In our recent paper on China’s credit outlook, we noted how technology-driven private sector growth could be the enabler for orderly structural reform and deleveraging, helping China carry out its reform agenda while minimizing any negative effects on growth. Here we look at some of the ways technology is helping the private sector improve the quality of China’s growth with a few highlights of China’s recent technological transformation.

High-Speed Rail Network

China’s high-speed rail network, begun less than a decade ago, has been truly transformative. The trains reach top speeds of 217+ mph, with 2,600 pairs of trains connecting 200 cities and covering 32 of China’s 34 provinces. They link Beijing and Shanghai, two megacities 800 miles apart, in 4.5 hours. China’s current high-speed rail network is over 13,600 miles long, more than the rest of the world’s combined, and has cost $360 billion to build. The government’s proposed 25% increase in network length will allow it to cover 80%+ of the country’s major cities. A study found that high-speed rail coverage increased most studied cities’ GDP growth, in some cases by more than 30%.1

Mobile Pay

Mobile payment is not just used for online purchases anymore. In fact, for many consumers in China, their cell phone is the only thing they need when they go out. They either order services such as taxis or movie tickets online, through mobile pay accounts already linked to the order platforms, or scan a QR code at the point of consumption (restaurants, department stores, grocery stores). A survey shows that the combined use of Alipay and Weixin (Tencent’s China-based version of WeChat), the two most dominant mobile payment platforms, have exceeded the use of cash in convenience stores.2

 

 

Exhibit 1: Payment Method Usage in Chinese Convenience Stores

As of October 1, 2017. Source: Deutsche Bundesbank.

 

 

Online Shopping

Although online retailing has been cannibalizing brick and mortar sales everywhere in the world, its adoption in China has been even more advanced and broad, going way beyond electronics, books, apparels and tools. For on-demand home delivery, consumers can order groceries from the supermarket or fresh food stores for delivery within hours, sometimes in just an hour. For on-demand services, consumers order services like home cleaning, laundry and manicure or massage services, and somebody will come to their home to perform the services. Online ordering and just-in-time grocery delivery is already a common experience in urban Shanghai. Meal delivery is routine, including delivery of breakfasts that cost less than $1.

Public Bike Shares

China is also the origin of dockless bike sharing, in which, rather than picking up and returning shared bikes at docking stations, riders use smart phone apps and GPS to locate public bikes. A GPS app tells you where the nearest bikes are; you scan a QR code on the bike to unlock it. When you’re done, you leave the bike locked in any public location for the next user. Bikes self-charge their GPS while being ridden. A half-hour journey costs $0.07, or you can subscribe and pay a monthly fee of $0.15. Public bike shares only started to take off in China in mid-2016. The industry leader, ofo (the letters resemble a bike), already has over one million bikes on the streets of 34 Chinese cities.
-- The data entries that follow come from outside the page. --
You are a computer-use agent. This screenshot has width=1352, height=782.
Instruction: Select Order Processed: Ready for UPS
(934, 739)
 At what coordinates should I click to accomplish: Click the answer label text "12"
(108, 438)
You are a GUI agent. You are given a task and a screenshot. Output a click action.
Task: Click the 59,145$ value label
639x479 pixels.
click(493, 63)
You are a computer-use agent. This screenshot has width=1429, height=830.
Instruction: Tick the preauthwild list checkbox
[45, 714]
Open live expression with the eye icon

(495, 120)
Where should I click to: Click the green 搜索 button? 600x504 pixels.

Dockless bike sharing is just getting underway in the U.S., but in China both its benefits (for urban planning and the environment) and its frustrations (parking requires etiquette, and the business model needs refining) are well known. The data it provides help guide public transportation infrastructure decisions like where to put a new subway stop and how to develop infrastructure around it. The data also help to fill public transportation gaps where no transit service exists and to more efficiently dispatch subways to meet shifting traveler demand patterns.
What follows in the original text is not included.